Editor’s Note: Phillip Taylor is an exceptionally talented colleague also teaching at Luther Burbank High School here in Sacramento.

He has written two previous guest posts for this blog:

Guest Post: Classroom Management – Redirecting without Escalating

Guest Post: Teacher Action Research

He graciously agreed to write this third one, which I’m adding to The Best Resources For Learning About Restorative Practices – Help Me Find More.

 

Phillip Taylor is a restorative practitioner leading the Community Restoration Project (CRP) in Sacramento, California. His research into restorative practices entitled “Factors that Impact the Efficacy of Restorative Practices” can be found in the Colorado State University archives. He currently also leads the CRP at Luther Burbank High school where he works with mentor students to provide support to students sent to the discipline office. He also works with local area high schools to support the implementation of viable restorative practices programs and to develop methods to measure outcomes and garner funding.

 

And here was the bitter paradox of adolescence: alone, I was most myself, most true. But the self that really mattered was the self that was visible, the self that could be shown to other people.”

Alice Pung, Laurinda

 

One of the most frustrating aspects of working with young people is the fungibility of the adolescent identity.  One minute, a teenager can be the most mature, intelligent, articulate person you have ever met – they seem like an adult!  The next minute, the same teenager is throwing a tantrum about having to hand over a cell phone.

Recent research has noticed the fungibility of human identity and inquired into the social aspect of our identities, demonstrating how strongly our social environment participates in our sense of self (Bandura, 1999; Thompson & Varela, 2001; De Jaegher & Di Paolo, 2007).  Not only this, recent research in the area of Social Cognitive Theory (SCT) proposes that social situations can actually prompt radical changes in our identity, and actually overwhelm our normal sense of self (Muhlhoff, 2014). Teenagers, with their already fungible identities, are even more susceptible to such social pressures.  

Thus, when restorative practitioners discuss working with students and using restorative practices, they often highlight connecting with and supporting the individual student to address misbehavior, forgetting that the student we are working with must return to the environment of the class.  In class, the student may not be prompted by the social environment to follow through with the agreements we reached during a restorative intervention. In, fact, the amazing restorative work we feel we accomplished can often go out the window the minute a student re-enters a troubling class!

Thus, when we examine how to intervene using restorative practices, we must investigate the environment of the class as well as the individual we are working with.  In many cases, we must consider the restorative intervention on two levels: 1) intervention/support with the individual student and 2) intervention/support at the group or even class level.

(Item position entries)
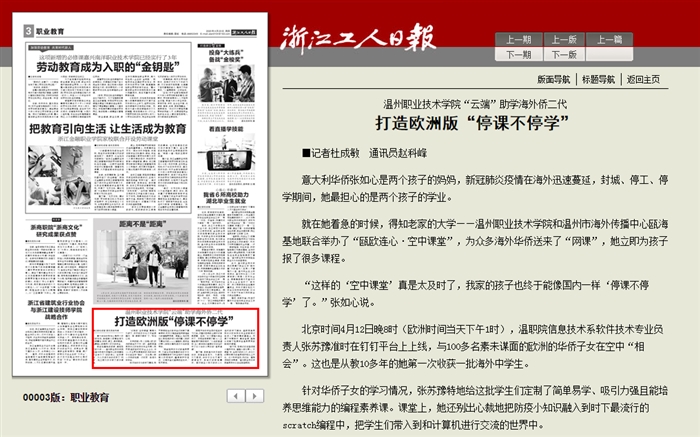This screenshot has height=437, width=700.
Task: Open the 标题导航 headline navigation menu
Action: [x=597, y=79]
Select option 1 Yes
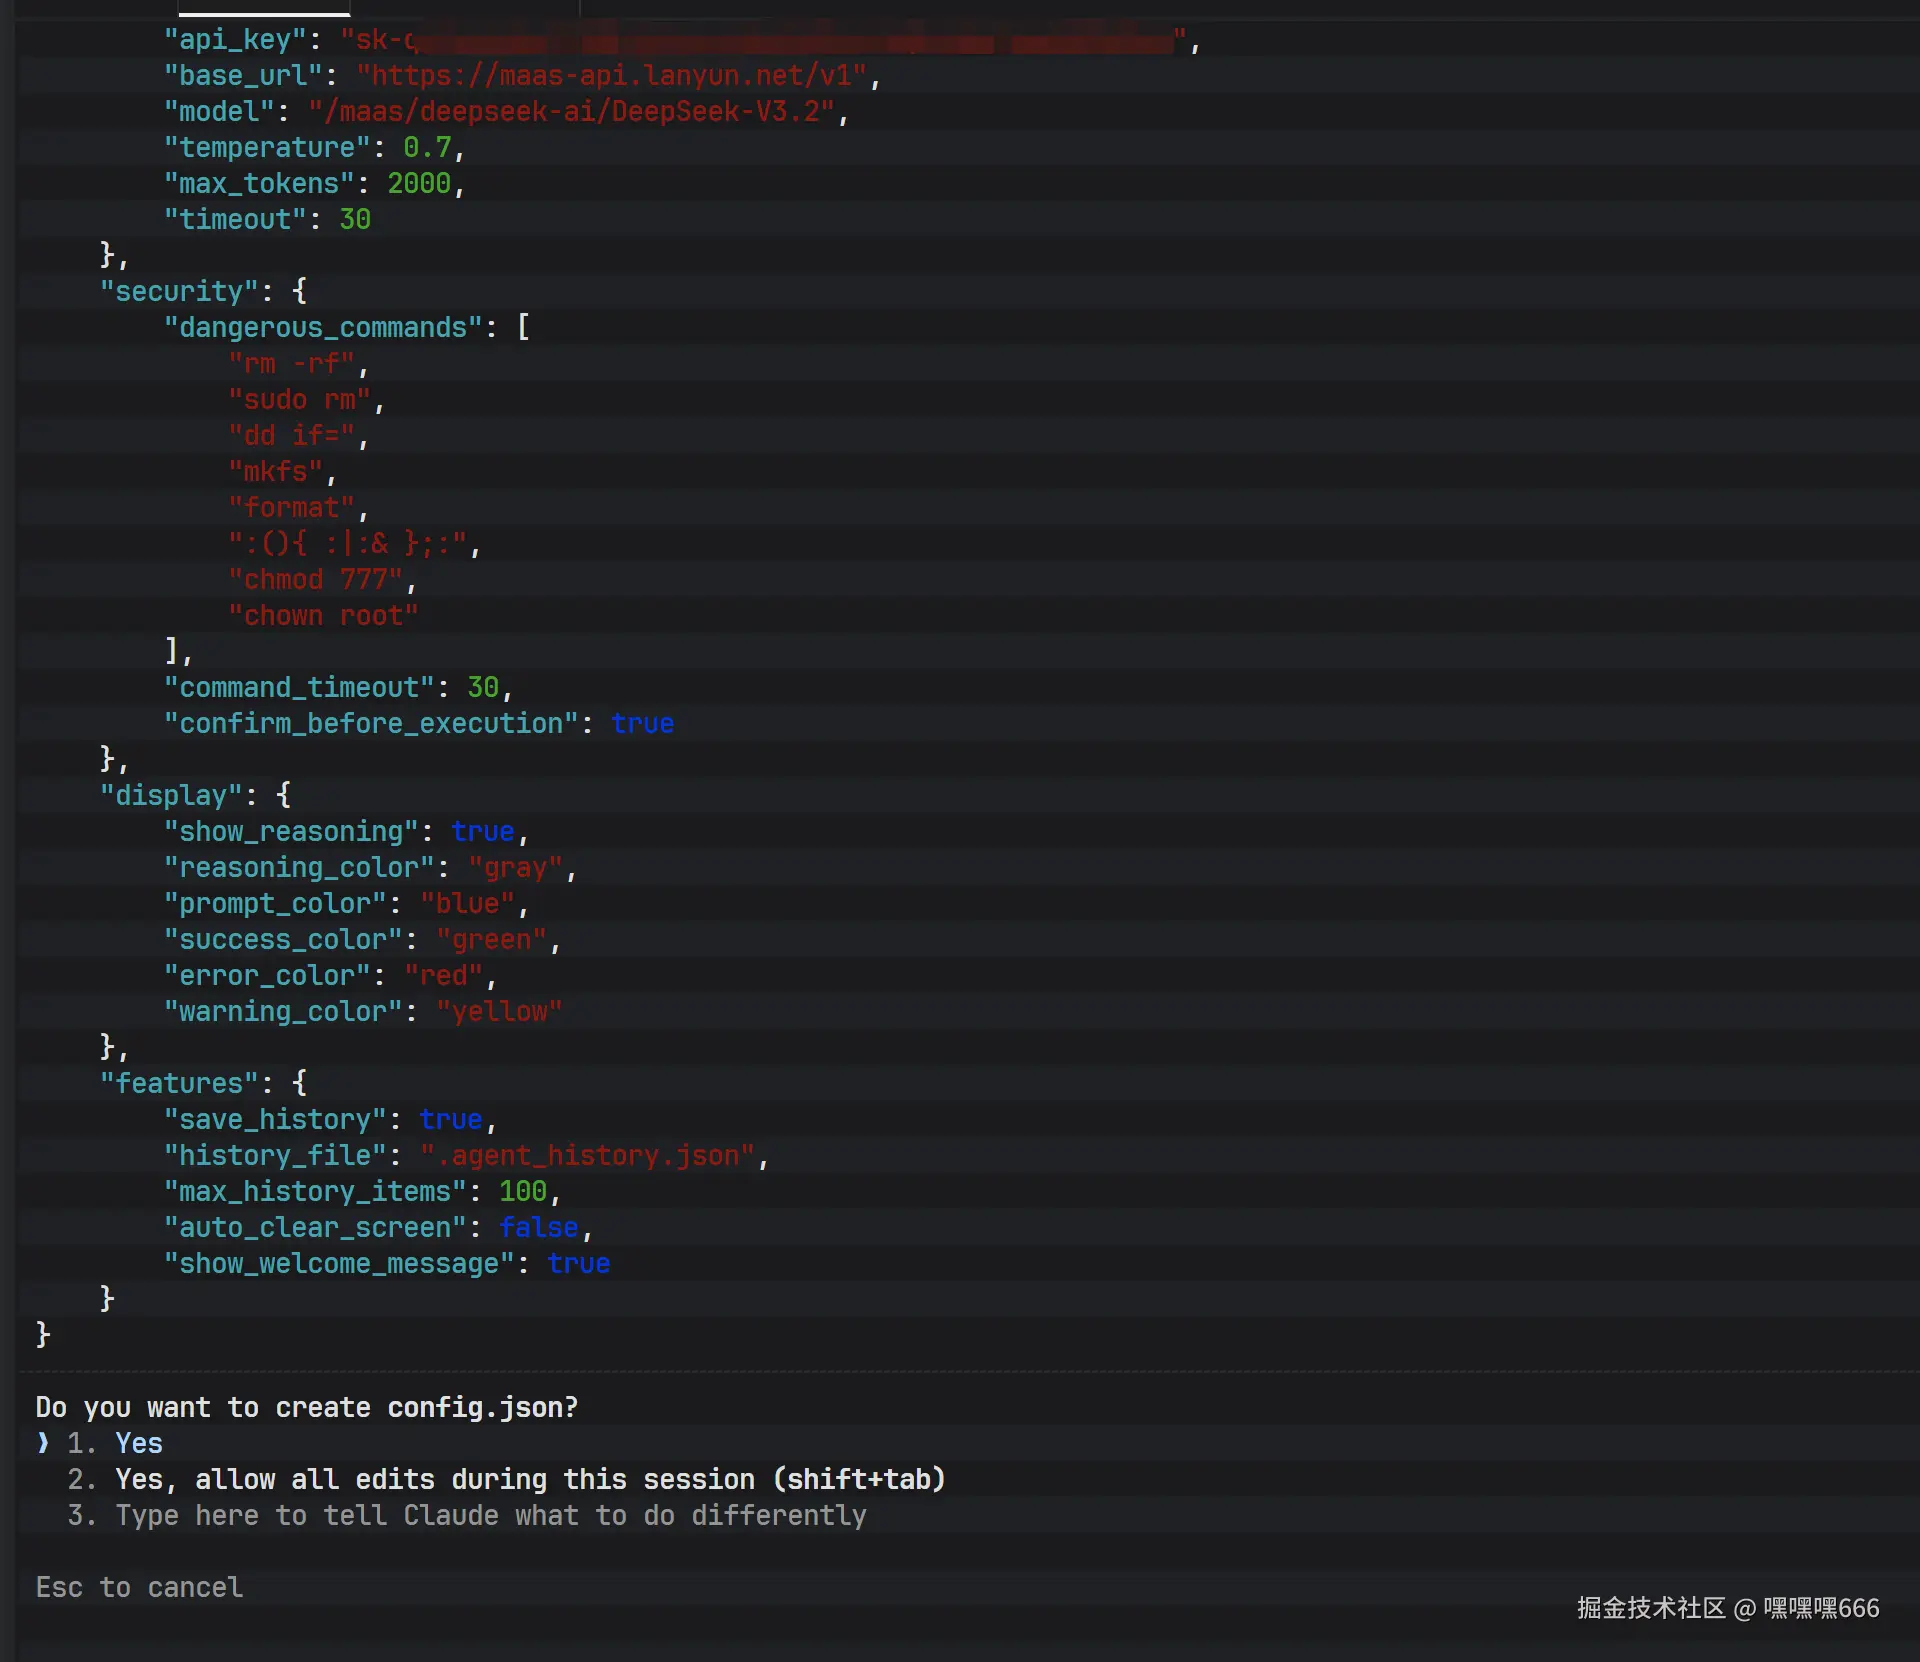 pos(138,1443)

--- EXERCISE GOAL ---
According to the guest post on restorative practices, on what two levels must a restorative intervention often be considered? None of the items are needed.

--- TASK RESPONSE ---
Intervention/support with the individual student, and intervention/support at the group or even class level.